🤖 AI Summary
To address key challenges in decentralized federated learning (DFL)—including degraded model performance under non-IID data, high communication overhead, and uneven resource utilization—this paper proposes a similarity-driven, distributed voting-based client selection mechanism. Eschewing centralized coordination, the method dynamically assesses client contribution potential via cosine similarity, integrates distributed consensus, and employs adaptive local training scheduling to enable lightweight collaboration across heterogeneous devices. The core innovation lies in the first integration of similarity modeling with a voting mechanism, which adaptively activates underutilized clients while jointly optimizing load balancing and model convergence. Experimental results demonstrate significant improvements over mainstream baselines: up to 21% reduction in communication cost, 4–6% faster convergence, 9–17% higher local model accuracy, and 14–24% lower energy consumption.
📝 Abstract
Decentralized Federated Learning (DFL) enables collaborative, privacy-preserving model training without relying on a central server. This decentralized approach reduces bottlenecks and eliminates single points of failure, enhancing scalability and resilience. However, DFL also introduces challenges such as suboptimal models with non-IID data distributions, increased communication overhead, and resource usage. Thus, this work proposes S-VOTE, a voting-based client selection mechanism that optimizes resource usage and enhances model performance in federations with non-IID data conditions.

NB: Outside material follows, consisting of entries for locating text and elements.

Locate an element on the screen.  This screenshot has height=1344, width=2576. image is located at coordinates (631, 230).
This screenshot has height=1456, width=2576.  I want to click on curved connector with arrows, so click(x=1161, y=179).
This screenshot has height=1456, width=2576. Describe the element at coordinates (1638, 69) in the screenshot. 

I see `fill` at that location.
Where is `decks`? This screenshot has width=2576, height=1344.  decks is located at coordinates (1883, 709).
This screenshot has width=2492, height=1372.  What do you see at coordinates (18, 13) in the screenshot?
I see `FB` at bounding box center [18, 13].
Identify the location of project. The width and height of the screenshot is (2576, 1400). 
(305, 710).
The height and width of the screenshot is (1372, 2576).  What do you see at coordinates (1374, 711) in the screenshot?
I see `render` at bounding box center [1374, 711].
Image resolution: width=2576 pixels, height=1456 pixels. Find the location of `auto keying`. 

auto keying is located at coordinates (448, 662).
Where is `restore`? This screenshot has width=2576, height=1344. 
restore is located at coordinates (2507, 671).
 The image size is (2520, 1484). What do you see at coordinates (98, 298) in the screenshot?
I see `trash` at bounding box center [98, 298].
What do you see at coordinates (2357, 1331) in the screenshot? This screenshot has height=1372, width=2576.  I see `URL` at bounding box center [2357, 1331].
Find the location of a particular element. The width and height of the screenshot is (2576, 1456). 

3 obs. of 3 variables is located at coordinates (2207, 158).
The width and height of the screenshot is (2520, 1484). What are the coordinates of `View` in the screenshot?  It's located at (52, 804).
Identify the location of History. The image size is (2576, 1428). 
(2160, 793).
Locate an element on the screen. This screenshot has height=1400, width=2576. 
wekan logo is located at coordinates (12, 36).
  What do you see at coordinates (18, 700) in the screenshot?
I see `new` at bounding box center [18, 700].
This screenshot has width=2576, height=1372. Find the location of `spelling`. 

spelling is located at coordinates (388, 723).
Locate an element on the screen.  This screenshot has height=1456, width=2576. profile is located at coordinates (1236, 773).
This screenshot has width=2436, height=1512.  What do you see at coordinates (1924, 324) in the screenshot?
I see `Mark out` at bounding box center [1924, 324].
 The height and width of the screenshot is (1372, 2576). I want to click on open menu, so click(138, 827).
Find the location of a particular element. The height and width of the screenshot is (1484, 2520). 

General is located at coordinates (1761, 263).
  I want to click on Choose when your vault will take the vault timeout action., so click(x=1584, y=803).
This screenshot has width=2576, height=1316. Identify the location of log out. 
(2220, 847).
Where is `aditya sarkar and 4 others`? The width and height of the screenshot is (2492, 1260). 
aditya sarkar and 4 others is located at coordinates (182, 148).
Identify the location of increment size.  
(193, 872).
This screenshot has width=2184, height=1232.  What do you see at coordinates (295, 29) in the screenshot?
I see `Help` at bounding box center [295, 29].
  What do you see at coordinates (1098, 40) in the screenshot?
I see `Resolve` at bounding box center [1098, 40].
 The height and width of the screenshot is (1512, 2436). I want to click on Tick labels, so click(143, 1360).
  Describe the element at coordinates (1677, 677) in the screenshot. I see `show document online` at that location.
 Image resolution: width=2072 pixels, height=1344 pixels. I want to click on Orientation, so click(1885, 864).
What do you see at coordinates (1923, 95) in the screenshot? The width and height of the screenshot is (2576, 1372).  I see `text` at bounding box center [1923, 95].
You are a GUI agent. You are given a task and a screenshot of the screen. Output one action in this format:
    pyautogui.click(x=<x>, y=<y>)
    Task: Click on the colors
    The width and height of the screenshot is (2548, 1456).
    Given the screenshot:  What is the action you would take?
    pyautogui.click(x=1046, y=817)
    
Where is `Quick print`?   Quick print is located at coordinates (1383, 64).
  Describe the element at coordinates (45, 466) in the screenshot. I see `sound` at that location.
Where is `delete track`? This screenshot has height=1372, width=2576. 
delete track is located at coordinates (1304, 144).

S-VOTE considers an adaptive strategy for spontaneous local training that addresses participation imbalance, allowing underutilized clients to contribute without significantly increasing resource costs. Extensive experiments on benchmark datasets demonstrate the S-VOTE effectiveness. More in detail, it achieves lower communication costs by up to 21%, 4-6% faster convergence, and improves local performance by 9-17% compared to baseline methods in some configurations, all while achieving a 14-24% energy consumption reduction. These results highlight the potential of S-VOTE to address DFL challenges in heterogeneous environments.